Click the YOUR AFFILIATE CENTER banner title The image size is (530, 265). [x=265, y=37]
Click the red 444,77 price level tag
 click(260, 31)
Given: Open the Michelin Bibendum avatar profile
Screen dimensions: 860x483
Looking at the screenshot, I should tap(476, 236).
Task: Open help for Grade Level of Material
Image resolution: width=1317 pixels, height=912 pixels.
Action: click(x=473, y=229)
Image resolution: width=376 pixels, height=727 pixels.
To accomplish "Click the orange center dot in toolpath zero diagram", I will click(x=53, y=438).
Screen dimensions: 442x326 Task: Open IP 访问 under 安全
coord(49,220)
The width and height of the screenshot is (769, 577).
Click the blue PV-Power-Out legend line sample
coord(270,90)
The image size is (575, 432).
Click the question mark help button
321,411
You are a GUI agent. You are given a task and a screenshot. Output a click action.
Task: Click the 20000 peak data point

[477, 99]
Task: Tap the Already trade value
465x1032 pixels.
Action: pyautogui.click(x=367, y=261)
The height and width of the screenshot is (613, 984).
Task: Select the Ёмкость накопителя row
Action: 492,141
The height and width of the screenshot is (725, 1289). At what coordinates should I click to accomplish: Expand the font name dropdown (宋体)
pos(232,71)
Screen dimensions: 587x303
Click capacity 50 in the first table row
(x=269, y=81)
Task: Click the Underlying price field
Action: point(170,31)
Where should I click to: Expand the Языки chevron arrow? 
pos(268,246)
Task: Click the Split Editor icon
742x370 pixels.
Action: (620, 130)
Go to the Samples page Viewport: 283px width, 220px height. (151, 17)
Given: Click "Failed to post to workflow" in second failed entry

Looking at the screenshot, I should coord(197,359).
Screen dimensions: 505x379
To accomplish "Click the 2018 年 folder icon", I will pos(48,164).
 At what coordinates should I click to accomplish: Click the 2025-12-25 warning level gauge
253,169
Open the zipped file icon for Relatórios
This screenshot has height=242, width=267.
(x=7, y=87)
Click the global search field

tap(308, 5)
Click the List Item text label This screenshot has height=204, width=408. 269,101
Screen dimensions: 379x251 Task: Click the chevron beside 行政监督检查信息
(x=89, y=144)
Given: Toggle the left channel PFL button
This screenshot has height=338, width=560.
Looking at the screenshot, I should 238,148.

▶ **EXERCISE DIRECTIONS**
Set down, word for word, every line from the line that holds "Click the question mark help button" to the end of the entries above, including both ends.

▶ **THE ANSWER**
Click the question mark help button
321,411
You are a GUI agent. You are given a task and a screenshot. Output a click action.
Task: Click the 20000 peak data point

[477, 99]
Task: Tap the Already trade value
465x1032 pixels.
Action: pyautogui.click(x=367, y=261)
The height and width of the screenshot is (613, 984).
Task: Select the Ёмкость накопителя row
Action: 492,141
The height and width of the screenshot is (725, 1289). At what coordinates should I click to accomplish: Expand the font name dropdown (宋体)
pos(232,71)
Screen dimensions: 587x303
Click capacity 50 in the first table row
(x=269, y=81)
Task: Click the Underlying price field
Action: point(170,31)
Where should I click to: Expand the Языки chevron arrow? 
pos(268,246)
Task: Click the Split Editor icon
742x370 pixels.
Action: (620, 130)
Go to the Samples page Viewport: 283px width, 220px height. (151, 17)
Given: Click "Failed to post to workflow" in second failed entry

Looking at the screenshot, I should coord(197,359).
Screen dimensions: 505x379
To accomplish "Click the 2018 年 folder icon", I will pos(48,164).
 At what coordinates should I click to accomplish: Click the 2025-12-25 warning level gauge
253,169
Open the zipped file icon for Relatórios
This screenshot has height=242, width=267.
(x=7, y=87)
Click the global search field

tap(308, 5)
Click the List Item text label This screenshot has height=204, width=408. 269,101
Screen dimensions: 379x251 Task: Click the chevron beside 行政监督检查信息
(x=89, y=144)
Given: Toggle the left channel PFL button
This screenshot has height=338, width=560.
Looking at the screenshot, I should 238,148.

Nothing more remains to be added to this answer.